In the clinical trial, 531 patients with unipolar depression received ECT three times a week until they either reached remission or completed 10 ECT sessions without remission. Patients were assessed at baseline and after each ECT session.

The criterion for remission was achieving a 60 percent reduction from baseline in the 24-item Hamilton Rating Scale for Depression (HAM-D24) score and two consecutive assessments in which the scores were no more than 10, with no more than a three-point drop between the two assessments to ensure the response was stable. At baseline each patient was questioned about past treatment to determine whether he or she had had a previous trial of antidepressant treatment with adequate dosage and duration.

The 341 patients who achieved remission waited for one week before they were randomized to the long-term phase of the trial, which compared the effectiveness of maintenance ECT with that of pharmacotherapy. This study examined only the subsample of 146 patients who reached remission within 10 sessions, had no psychotic features, and provided treatment history at baseline.

During the one-week interim period when patients in remission had no treatment for depression, nearly a third (31.4 percent) of the 105 nonpsychotic patients with a history of medication resistance relapsed, meaning that their HAM-D24 score rose back above 10. This relapse rate was significantly higher than the 9.8 percent rate in the 41 patients who did not have a history of medication resistance.

The study findings suggested “the fragile nature of ECT-induced remissions in previously medication-resistant patients,” the researchers concluded.

At the end of the interim week, 73 patients who were still in remission were randomized to receive either pharmacotherapy or maintenance ECT for the next six months. About 48 percent of these patients relapsed during the six-month period, 40 percent did not relapse, and the remainder dropped out of the study.

By the end of the six-month maintenance period, 53 percent of patients with a history of medication resistance and 38 percent of patients without such a history relapsed despite treatment.
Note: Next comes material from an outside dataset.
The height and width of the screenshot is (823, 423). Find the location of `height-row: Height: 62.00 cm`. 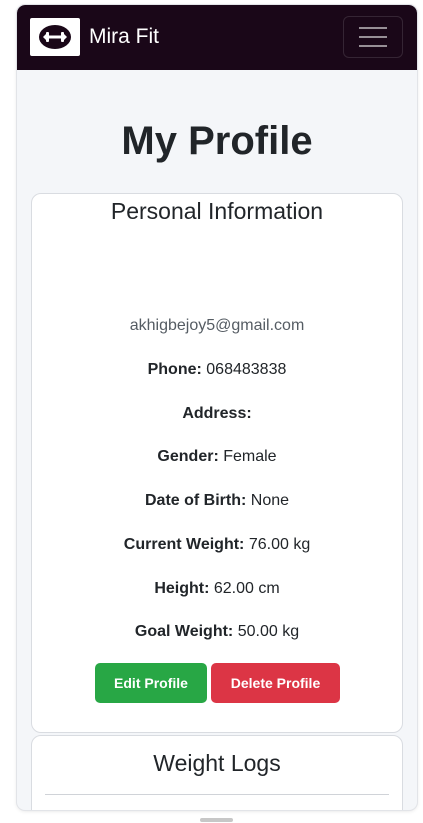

This difference, however, was not statistically significant.

Keith Rasmussen, M.D., a psychiatrist in the Department of Psychiatry and Psychology at the Mayo Clinic and the lead author of the study, recommended that psychiatrists should not “be dissuaded from doing ECT in a patient who is medication refractory, but [should] be aggressive in planning the treatment-continuation strategies.”
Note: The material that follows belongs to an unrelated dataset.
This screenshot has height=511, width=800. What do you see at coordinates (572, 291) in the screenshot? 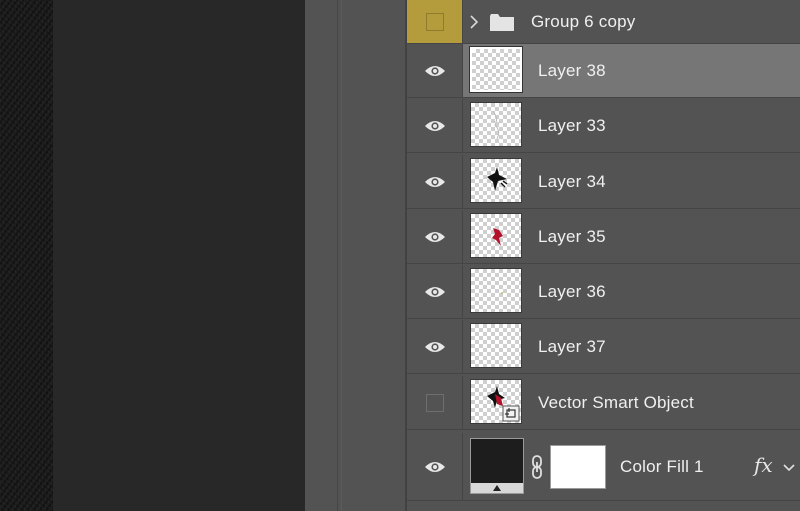
I see `layer-name: Layer 36` at bounding box center [572, 291].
These strategies, he noted, “would include starting medications immediately after the end of ECT and possibly before it,” he told Psychiatric News.

The study was funded by grants from the National Institute of Mental Health.

An abstract of “Is Baseline Medication Resistance Associated With Potential for Relapse After Successful Remission of a Depressive Episode With ECT? Data From the Consortium for Research on Electroconvulsive Therapy (CORE)” is posted at<www.psychiatrist.com/abstracts/abstracts.asp?abstract=oap/ej08m04092.htm>.